By some estimates, up to 85 percent of Americans have experienced low back pain and research reported in The Journal of Pain showed that pain intensity ratings, pain location and sensory and affective variables differ among individuals with acute and chronic low back pain. In some cases, these factors might be predictive of which acute pain patients may develop chronic pain.
Researchers from the Rehabilitation Institute of Chicago and Northwestern University's Feinberg School of Medicine recruited 40 acute back pain patients and 37 with chronic back pain for the study. The subjects were trained to rate their pain and completed several different questionnaires designed to assess pain intensity, medication use and evidence of affective disorders, such as depression.
The researchers investigated differences in pain characteristics between sub-acute back pain and chronic back pain and their relationship to pain intensity. They noted there is limited information regarding differences in clinical-based features in short-and long-term back pain. The common differentiation for distinguishing types of low back pain are: acute pain lasting less than six weeks, sub-acute pain with duration of seven to 12 weeks and chronic pain lasting three months or longer.
Results showed that pain intensity was significantly higher in the chronic low back patients. Regarding pain location, the study reported sub-acute pain patients had a higher incidence of unilateral radiating pain while chronic pain subjects experienced mostly bilateral pain. Surprisingly, the depression score showed just a slight increase in those with longer pain duration and was considered to be attributable to pain intensity.

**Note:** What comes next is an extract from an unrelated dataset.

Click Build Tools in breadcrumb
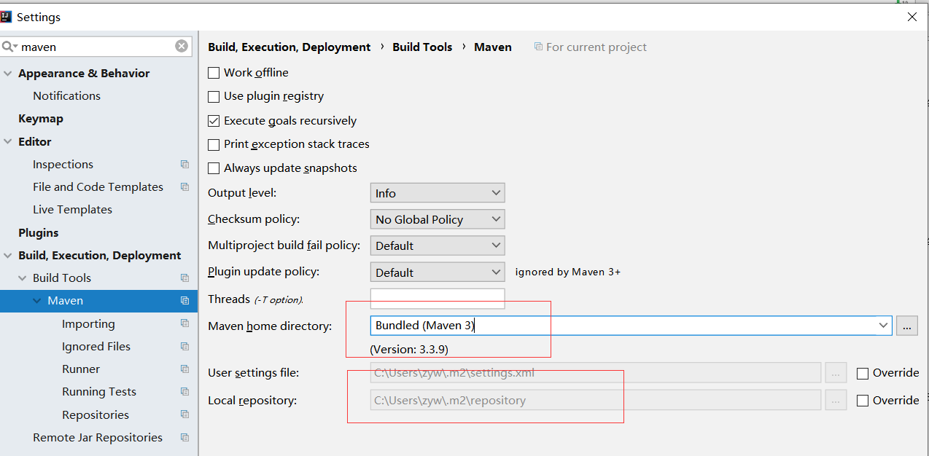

The authors concluded that pain intensity and pain location are characteristics that can predict chronic low back pain. They noted that chronic low back pain subjects reported more significant pain than sub-acute pain subjects in their study and there also is published evidence that the location of pain in acute back pain patients may serve as a predictor for development of a chronic condition. According to several reports, patients with sub-acute low back pain who experience discomfort triggered by movement at distal body sites have a poorer prognosis than those in which pain is more localized.